A few years back, Apple had achieved a legendary level of secrecy in terms of the products it had in the pipeline. The iPhone 4 debacle, where an Apple employee left a test unit at a bar, chipped away at that armor slightly. But no Apple product, and no product in recent history, was as widely-predicted with such specificity as the iPad mini. The new Apple tablet, unveiled in October and released at the beginning of November, was pretty much what everyone was expecting. And in a world where Apple product keynotes garner heavy press coverage and lots of “oohs” and “ahhs” from the crowd, some were just hoping to be a little surprised when the iPad mini finally arrived.

Unfortunately, the surprises were in short supply.

Solid evidence of an iPad mini can be traced back to over a year ago, back in October 2011. It was then that supply line leaks let loose that Apple was in receipt of 7.85-inch LCD displays from LG and AU Optronics. That really got the rumor mills churning, and the curiosity never died down. John Gruber, a man with some very good sources, told listeners of The Talk Show podcast back in April that he had indeed heard Apple was testing a prototype 7.85-inch iPad, running with a resolution of 1024 by 768. While a few outliers gambled on Apple going with a Retina display for the new device, most of the leaks and reports favored the smaller resolution.

And then, in September, dummy mock-ups of the iPad mini started to float around the Web. Here’s one image containing such a dummy device, which bears a striking resemblance to the product Apple eventually launched.


By the time October rolled around, most were in agreement that the iPad mini would come with a display around 7.9 inches and a resolution of 1024 by 768. The details that weren’t quite nailed down had to do with wireless options; some felt that the iPad mini would not come with 4G/LTE flavors, while others disagreed. Of course, we know now that the iPad mini does indeed have 4G models available.

Apple sent out event invitations to the tech press on October 16, with the text “We’ve got a little more to show you.” Little, indeed, as most felt the iPad mini was a lock to be unveiled at the event. At this point, there had been enough leaks about the device for attendees to have a good idea what to expect. I watched the event, and I personally hoped that Apple had somehow deceived us all by leaking out false bits about the device, purposely underwhelming us so that we’d later be floored by a beautiful Retina display and other new features. Sadly, it wasn’t to be. The iPad mini that had been rumored, leaked, and heavily discussed wound up being the same product that appeared on stage.

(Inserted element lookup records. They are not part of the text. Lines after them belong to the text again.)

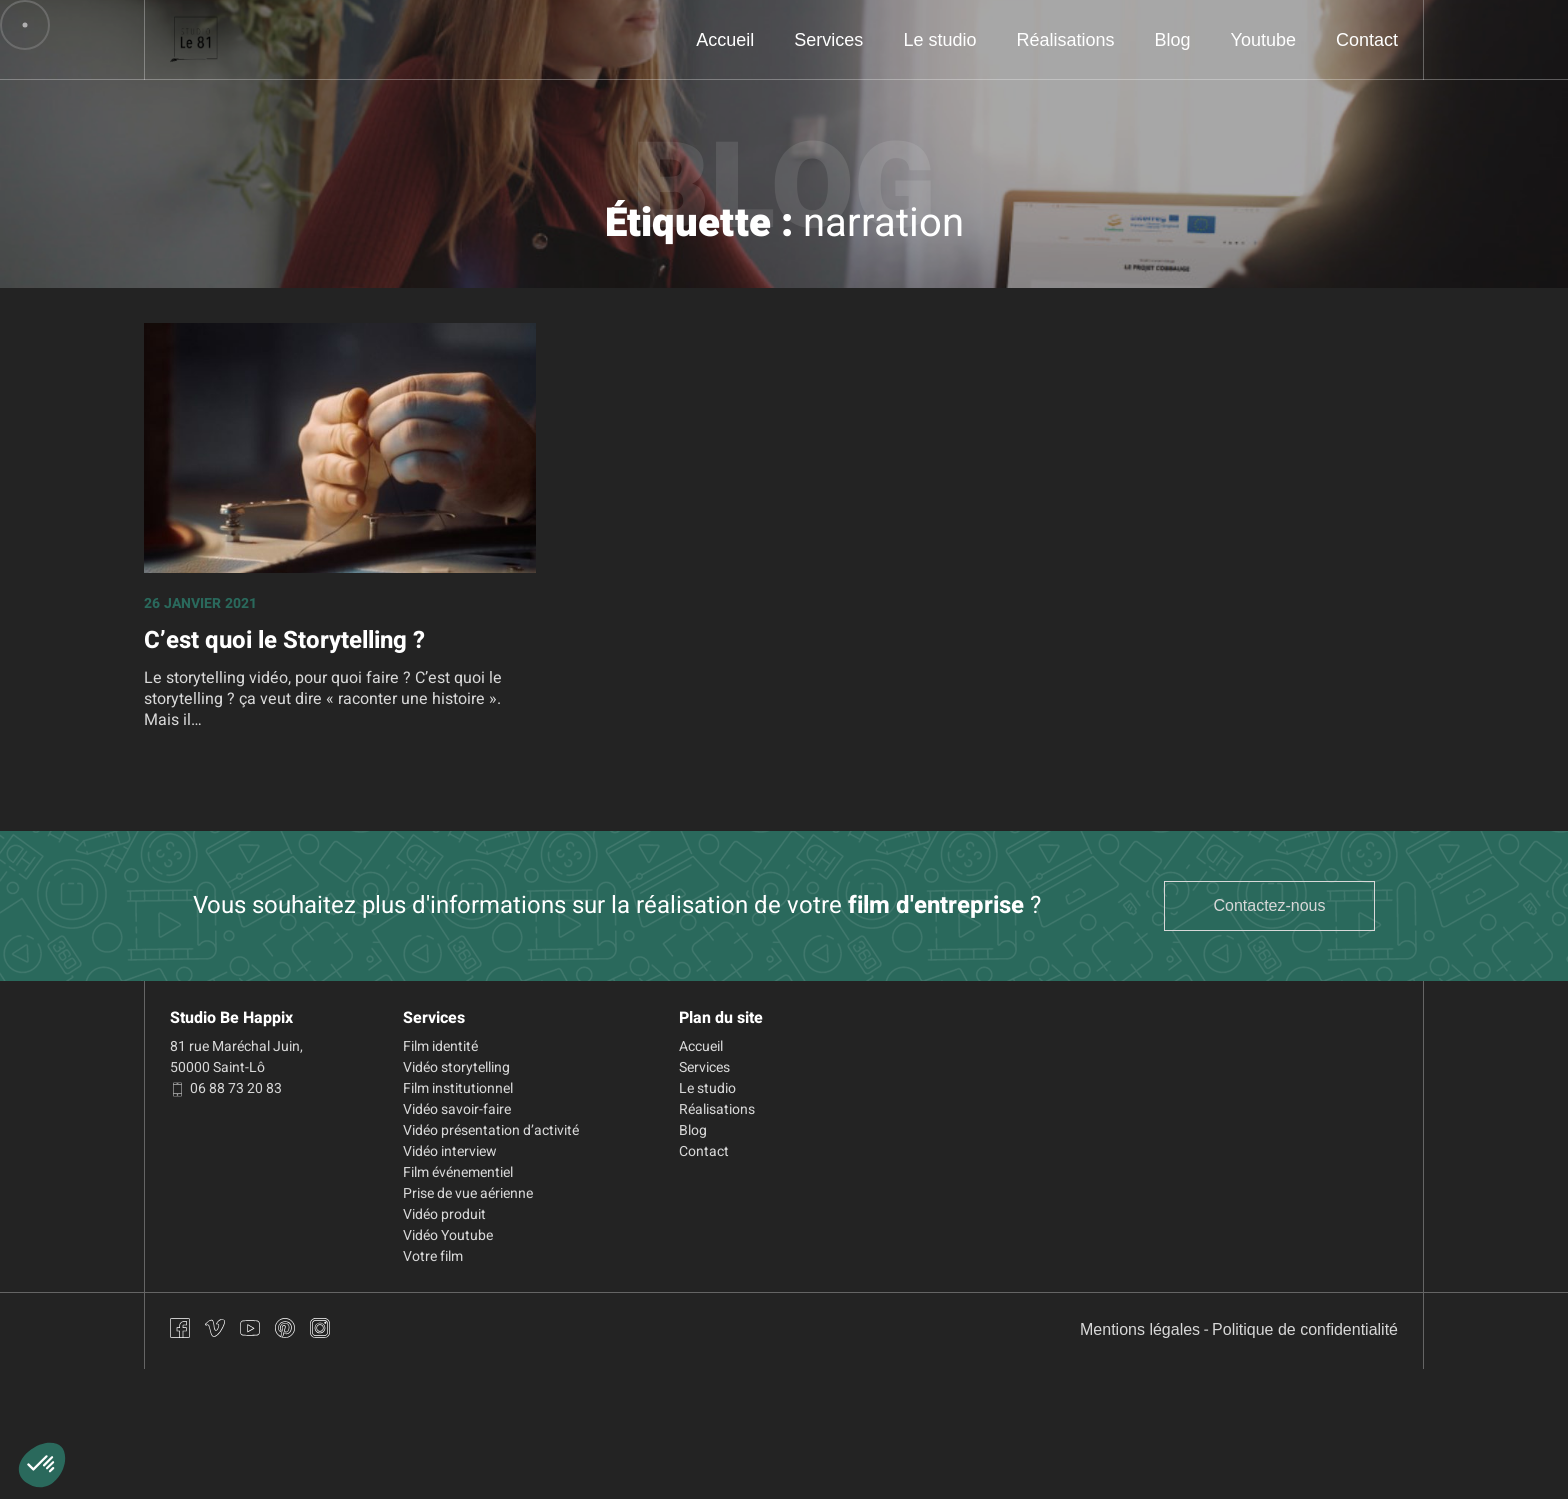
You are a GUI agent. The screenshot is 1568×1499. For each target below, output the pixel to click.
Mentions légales (1139, 1330)
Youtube (1262, 39)
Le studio (936, 39)
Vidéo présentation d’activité (491, 1130)
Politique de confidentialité (1304, 1330)
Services (824, 39)
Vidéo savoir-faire (457, 1109)
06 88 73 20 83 (226, 1088)
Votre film (433, 1256)
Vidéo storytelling (456, 1067)
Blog (1171, 39)
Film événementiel (458, 1172)
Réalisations (1063, 39)
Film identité (440, 1046)
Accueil (720, 39)
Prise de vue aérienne (468, 1193)
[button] (42, 1465)
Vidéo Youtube (448, 1235)
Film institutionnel (458, 1088)
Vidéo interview (450, 1151)
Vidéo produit (444, 1214)
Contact (1366, 39)
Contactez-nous (1269, 906)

On the surprise scale, from 1 to 10, the iPad mini registered at around a 2. It was unlike Apple, and more like the plethora of other companies who fail to create a stir with product announcements. Some manufacturers announce products months ahead of time, and, by the time they launch, all of the hype and the intrigue is gone. Apple may not have announced the iPad mini itself, but the supply chain leaks had the same effect; they effectively made the iPad mini launch more about what was missing and less about what we were getting. And they made Apple appear mortal.

That is why I am crowning the iPad mini the “Worst-Kept Secret of 2012.”